## [Requirement]
Please copy out every line of the data word for word.

(Stored items)
------------

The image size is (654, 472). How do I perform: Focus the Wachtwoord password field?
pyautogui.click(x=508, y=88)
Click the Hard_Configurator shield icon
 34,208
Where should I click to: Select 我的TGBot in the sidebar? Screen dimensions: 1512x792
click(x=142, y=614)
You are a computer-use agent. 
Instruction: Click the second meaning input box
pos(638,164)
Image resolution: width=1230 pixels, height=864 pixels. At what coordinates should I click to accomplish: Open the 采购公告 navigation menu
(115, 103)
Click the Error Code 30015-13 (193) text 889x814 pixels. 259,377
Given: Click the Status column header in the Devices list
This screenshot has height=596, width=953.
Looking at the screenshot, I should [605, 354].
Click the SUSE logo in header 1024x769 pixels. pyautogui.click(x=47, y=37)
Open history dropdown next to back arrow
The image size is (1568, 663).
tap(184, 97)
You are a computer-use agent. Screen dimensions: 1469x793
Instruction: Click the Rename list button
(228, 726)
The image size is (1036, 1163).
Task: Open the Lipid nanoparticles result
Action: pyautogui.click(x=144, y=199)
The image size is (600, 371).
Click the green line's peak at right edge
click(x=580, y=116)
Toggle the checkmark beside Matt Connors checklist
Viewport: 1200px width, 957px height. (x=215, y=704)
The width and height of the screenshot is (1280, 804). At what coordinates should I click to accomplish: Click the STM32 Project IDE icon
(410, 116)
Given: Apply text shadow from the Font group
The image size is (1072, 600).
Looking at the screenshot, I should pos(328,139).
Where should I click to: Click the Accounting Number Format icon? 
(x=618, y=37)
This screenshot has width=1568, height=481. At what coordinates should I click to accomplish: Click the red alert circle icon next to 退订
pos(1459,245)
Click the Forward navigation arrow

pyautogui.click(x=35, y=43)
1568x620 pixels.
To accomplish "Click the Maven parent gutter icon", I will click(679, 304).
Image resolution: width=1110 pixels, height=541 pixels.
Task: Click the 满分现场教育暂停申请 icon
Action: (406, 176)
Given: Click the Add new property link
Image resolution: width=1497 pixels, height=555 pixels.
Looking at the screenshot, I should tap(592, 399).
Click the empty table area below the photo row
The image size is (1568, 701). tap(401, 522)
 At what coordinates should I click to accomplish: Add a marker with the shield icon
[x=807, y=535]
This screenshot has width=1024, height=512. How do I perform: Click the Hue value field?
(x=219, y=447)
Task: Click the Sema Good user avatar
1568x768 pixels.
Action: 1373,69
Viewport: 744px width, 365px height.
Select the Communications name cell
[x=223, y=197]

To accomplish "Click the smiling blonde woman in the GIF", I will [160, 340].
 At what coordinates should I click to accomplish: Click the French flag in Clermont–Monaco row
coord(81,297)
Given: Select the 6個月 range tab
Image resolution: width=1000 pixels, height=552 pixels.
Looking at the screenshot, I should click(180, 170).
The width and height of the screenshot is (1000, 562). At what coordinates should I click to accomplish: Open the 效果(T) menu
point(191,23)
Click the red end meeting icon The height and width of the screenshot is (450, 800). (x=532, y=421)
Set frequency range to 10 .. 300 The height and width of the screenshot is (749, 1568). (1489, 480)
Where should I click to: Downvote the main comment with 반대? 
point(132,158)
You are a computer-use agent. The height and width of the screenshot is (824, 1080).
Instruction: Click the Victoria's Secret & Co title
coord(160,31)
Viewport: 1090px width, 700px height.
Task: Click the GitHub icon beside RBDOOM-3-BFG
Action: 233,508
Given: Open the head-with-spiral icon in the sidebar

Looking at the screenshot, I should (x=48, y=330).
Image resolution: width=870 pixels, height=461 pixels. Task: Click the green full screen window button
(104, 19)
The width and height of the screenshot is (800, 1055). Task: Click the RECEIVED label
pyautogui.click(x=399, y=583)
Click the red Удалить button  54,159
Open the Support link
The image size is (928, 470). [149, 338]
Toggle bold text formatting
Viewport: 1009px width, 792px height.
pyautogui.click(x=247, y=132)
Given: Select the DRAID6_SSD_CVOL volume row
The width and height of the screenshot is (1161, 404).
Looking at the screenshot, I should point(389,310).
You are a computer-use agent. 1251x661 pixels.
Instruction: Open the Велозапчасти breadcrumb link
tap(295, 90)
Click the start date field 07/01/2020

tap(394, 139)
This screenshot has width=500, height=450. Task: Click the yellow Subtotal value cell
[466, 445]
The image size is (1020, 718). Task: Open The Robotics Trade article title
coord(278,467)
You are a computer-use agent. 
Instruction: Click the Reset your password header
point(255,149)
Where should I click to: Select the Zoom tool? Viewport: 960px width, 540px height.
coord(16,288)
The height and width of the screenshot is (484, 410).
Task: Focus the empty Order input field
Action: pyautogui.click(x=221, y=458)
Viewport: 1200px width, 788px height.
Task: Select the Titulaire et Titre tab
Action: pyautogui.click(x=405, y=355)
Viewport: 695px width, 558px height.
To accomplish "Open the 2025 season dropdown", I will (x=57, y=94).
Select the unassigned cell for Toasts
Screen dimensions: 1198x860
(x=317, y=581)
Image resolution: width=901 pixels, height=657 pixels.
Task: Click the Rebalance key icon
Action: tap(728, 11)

------------

## [Response]
The image size is (654, 472). How do I perform: Focus the Wachtwoord password field?
pyautogui.click(x=508, y=88)
Click the Hard_Configurator shield icon
 34,208
Where should I click to: Select 我的TGBot in the sidebar? Screen dimensions: 1512x792
click(x=142, y=614)
You are a computer-use agent. 
Instruction: Click the second meaning input box
pos(638,164)
Image resolution: width=1230 pixels, height=864 pixels. At what coordinates should I click to accomplish: Open the 采购公告 navigation menu
(115, 103)
Click the Error Code 30015-13 (193) text 889x814 pixels. 259,377
Given: Click the Status column header in the Devices list
This screenshot has height=596, width=953.
Looking at the screenshot, I should [605, 354].
Click the SUSE logo in header 1024x769 pixels. pyautogui.click(x=47, y=37)
Open history dropdown next to back arrow
The image size is (1568, 663).
tap(184, 97)
You are a computer-use agent. Screen dimensions: 1469x793
Instruction: Click the Rename list button
(228, 726)
The image size is (1036, 1163).
Task: Open the Lipid nanoparticles result
Action: pyautogui.click(x=144, y=199)
The image size is (600, 371).
Click the green line's peak at right edge
click(x=580, y=116)
Toggle the checkmark beside Matt Connors checklist
Viewport: 1200px width, 957px height. (x=215, y=704)
The width and height of the screenshot is (1280, 804). At what coordinates should I click to accomplish: Click the STM32 Project IDE icon
(410, 116)
Given: Apply text shadow from the Font group
The image size is (1072, 600).
Looking at the screenshot, I should pos(328,139).
Where should I click to: Click the Accounting Number Format icon? 
(x=618, y=37)
This screenshot has width=1568, height=481. At what coordinates should I click to accomplish: Click the red alert circle icon next to 退订
pos(1459,245)
Click the Forward navigation arrow

pyautogui.click(x=35, y=43)
1568x620 pixels.
To accomplish "Click the Maven parent gutter icon", I will click(679, 304).
Image resolution: width=1110 pixels, height=541 pixels.
Task: Click the 满分现场教育暂停申请 icon
Action: (406, 176)
Given: Click the Add new property link
Image resolution: width=1497 pixels, height=555 pixels.
Looking at the screenshot, I should tap(592, 399).
Click the empty table area below the photo row
The image size is (1568, 701). tap(401, 522)
 At what coordinates should I click to accomplish: Add a marker with the shield icon
[x=807, y=535]
This screenshot has width=1024, height=512. How do I perform: Click the Hue value field?
(x=219, y=447)
Task: Click the Sema Good user avatar
1568x768 pixels.
Action: 1373,69
Viewport: 744px width, 365px height.
Select the Communications name cell
[x=223, y=197]

To accomplish "Click the smiling blonde woman in the GIF", I will [160, 340].
 At what coordinates should I click to accomplish: Click the French flag in Clermont–Monaco row
coord(81,297)
Given: Select the 6個月 range tab
Image resolution: width=1000 pixels, height=552 pixels.
Looking at the screenshot, I should click(180, 170).
The width and height of the screenshot is (1000, 562). At what coordinates should I click to accomplish: Open the 效果(T) menu
point(191,23)
Click the red end meeting icon The height and width of the screenshot is (450, 800). (x=532, y=421)
Set frequency range to 10 .. 300 The height and width of the screenshot is (749, 1568). (1489, 480)
Where should I click to: Downvote the main comment with 반대? 
point(132,158)
You are a computer-use agent. The height and width of the screenshot is (824, 1080).
Instruction: Click the Victoria's Secret & Co title
coord(160,31)
Viewport: 1090px width, 700px height.
Task: Click the GitHub icon beside RBDOOM-3-BFG
Action: 233,508
Given: Open the head-with-spiral icon in the sidebar

Looking at the screenshot, I should (x=48, y=330).
Image resolution: width=870 pixels, height=461 pixels. Task: Click the green full screen window button
(104, 19)
The width and height of the screenshot is (800, 1055). Task: Click the RECEIVED label
pyautogui.click(x=399, y=583)
Click the red Удалить button  54,159
Open the Support link
The image size is (928, 470). [149, 338]
Toggle bold text formatting
Viewport: 1009px width, 792px height.
pyautogui.click(x=247, y=132)
Given: Select the DRAID6_SSD_CVOL volume row
The width and height of the screenshot is (1161, 404).
Looking at the screenshot, I should point(389,310).
You are a computer-use agent. 1251x661 pixels.
Instruction: Open the Велозапчасти breadcrumb link
tap(295, 90)
Click the start date field 07/01/2020

tap(394, 139)
This screenshot has width=500, height=450. Task: Click the yellow Subtotal value cell
[466, 445]
The image size is (1020, 718). Task: Open The Robotics Trade article title
coord(278,467)
You are a computer-use agent. 
Instruction: Click the Reset your password header
point(255,149)
Where should I click to: Select the Zoom tool? Viewport: 960px width, 540px height.
coord(16,288)
The height and width of the screenshot is (484, 410).
Task: Focus the empty Order input field
Action: pyautogui.click(x=221, y=458)
Viewport: 1200px width, 788px height.
Task: Select the Titulaire et Titre tab
Action: pyautogui.click(x=405, y=355)
Viewport: 695px width, 558px height.
To accomplish "Open the 2025 season dropdown", I will (x=57, y=94).
Select the unassigned cell for Toasts
Screen dimensions: 1198x860
(x=317, y=581)
Image resolution: width=901 pixels, height=657 pixels.
Task: Click the Rebalance key icon
Action: tap(728, 11)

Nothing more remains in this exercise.